O Secretário-Geral da ONU insta à cessação imediata das hostilidades
O secretário-geral da ONU, António Guterres, e os responsáveis das agências da ONU condenaram no sábado os ataques conjuntos de Israel e dos EUA contra o Irão, bem como os ataques de retaliação iranianos contra Israel e a região do Golfo.
O ataque ao Irão teria como alvo as instalações militares e a liderança do regime iraniano. Foram ouvidas explosões em Israel e nos países do Golfo depois de o Irão ter lançado uma série de drones e mísseis.

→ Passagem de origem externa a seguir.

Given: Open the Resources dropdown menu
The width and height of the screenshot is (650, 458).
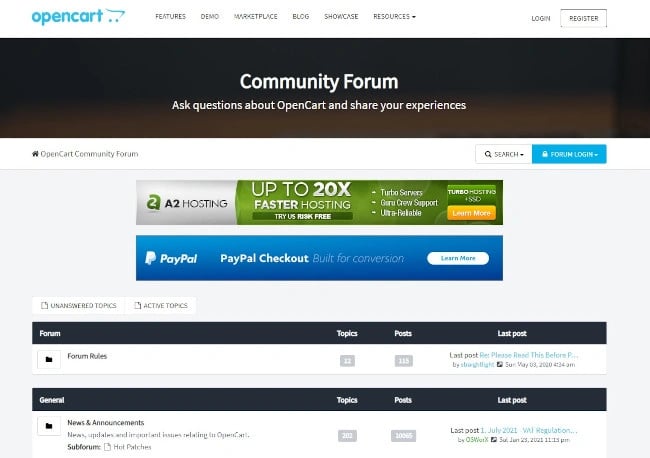Looking at the screenshot, I should 394,18.
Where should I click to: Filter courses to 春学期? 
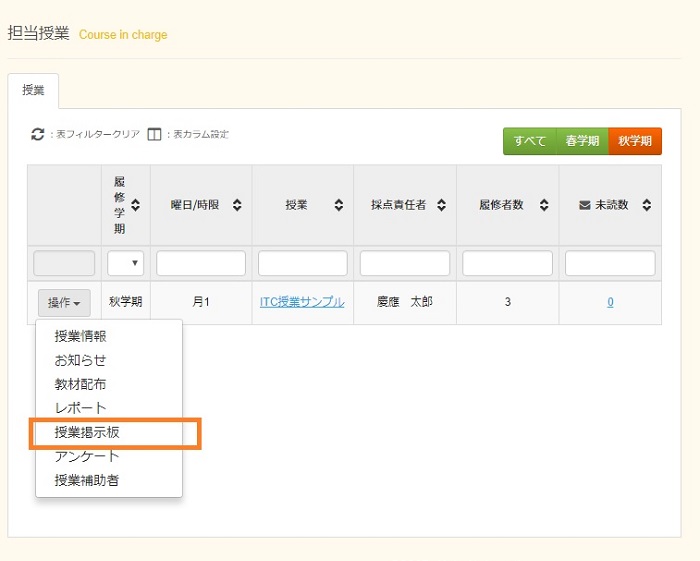click(x=582, y=141)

Guterres declarou que a escalada militar na região mina a paz e a segurança internacionais e lembrou que todos os Estados-membros devem "respeitar as suas obrigações perante o direito internacional, incluindo a Carta das Nações Unidas", que proíbe "a ameaça do uso da força contra a integridade territorial ou a independência política de qualquer Estado, ou de qualquer outra forma incompatível com os propósitos das Nações Unidas".

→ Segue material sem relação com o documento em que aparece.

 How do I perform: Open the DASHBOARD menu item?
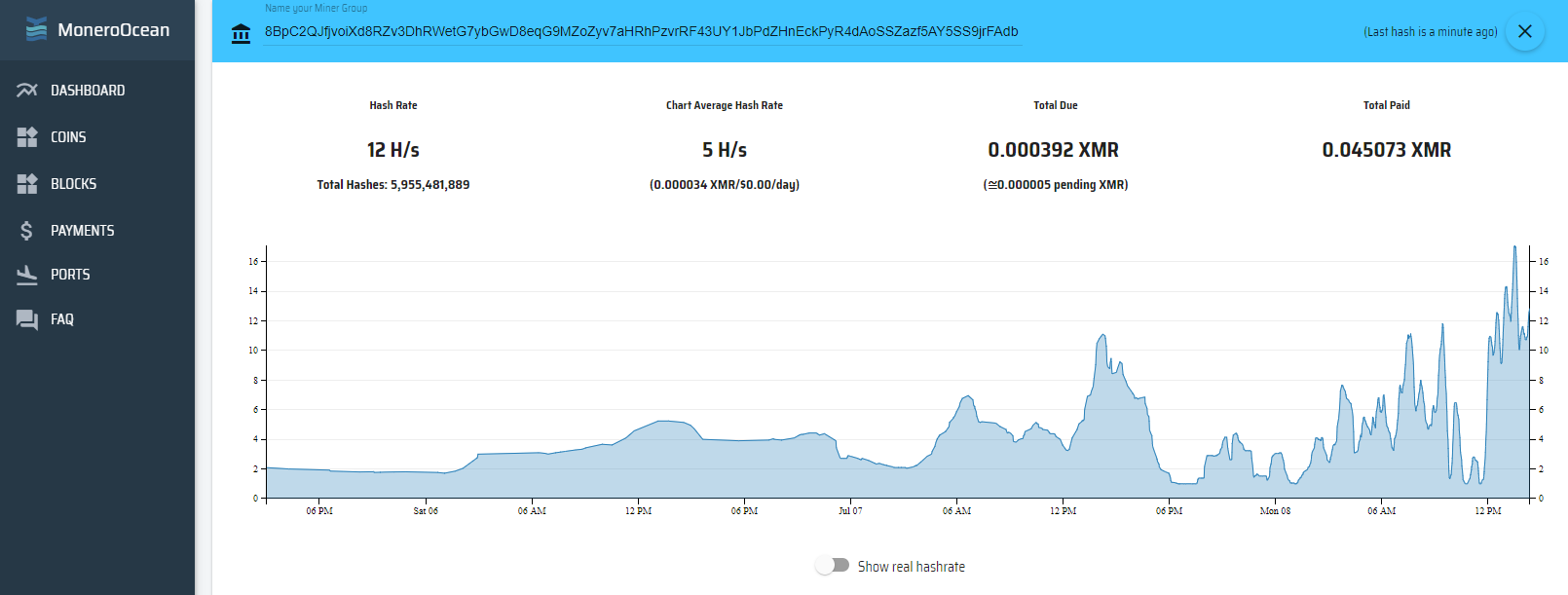pos(88,91)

O chefe da ONU apelou à cessação imediata das hostilidades e à desescalada, alertando que a falha em fazê-lo acarreta o risco de um conflito regional mais amplo, com graves consequências para os civis e para a estabilidade regional.
Risco de “destruição a uma escala inimaginável”

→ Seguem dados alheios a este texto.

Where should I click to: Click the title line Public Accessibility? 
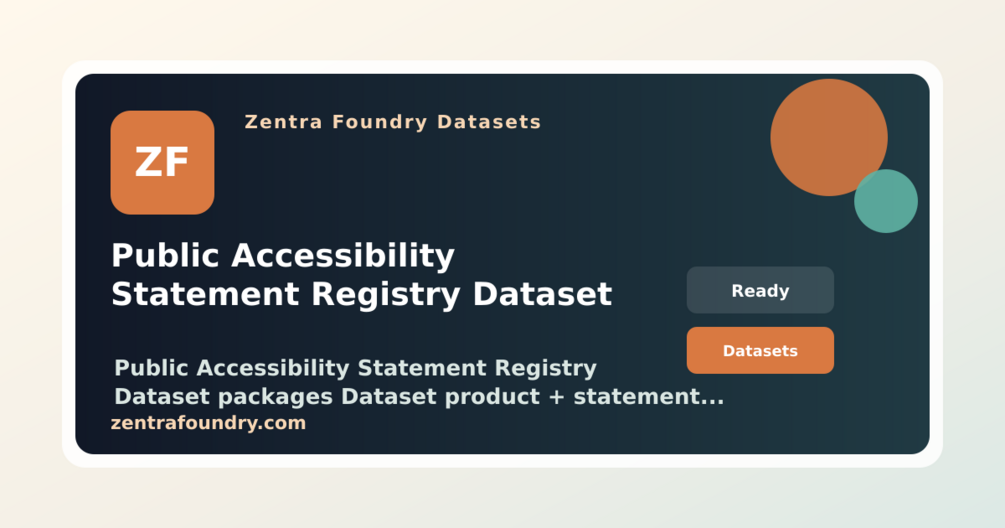283,256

Altos funcionários acrescentaram as suas próprias respostas na manhã de sábado: Volker Türk, Alto Comissário para os Direitos Humanos, afirmou que as bombas e os mísseis não são a forma de resolver divergências, mas “só resultam em morte, destruição e sofrimento humano”. Os civis, observou, “acabam por pagar o preço final”.
Türk apelou a que todas as partes regressem às negociações para evitar um conflito mais amplo que significaria mais mortes de civis e “destruição a uma escala potencialmente inimaginável, não só no Irão, mas em toda a região do Médio Oriente”.
O Diretor-Geral da Organização Mundial de Saúde (OMS), Tedros Adhanom Ghebreyesus, afirmou, em comunicado, estar profundamente preocupado com a situação e instou os líderes a “escolherem o caminho desafiante do diálogo em vez da rota insensata da destruição”.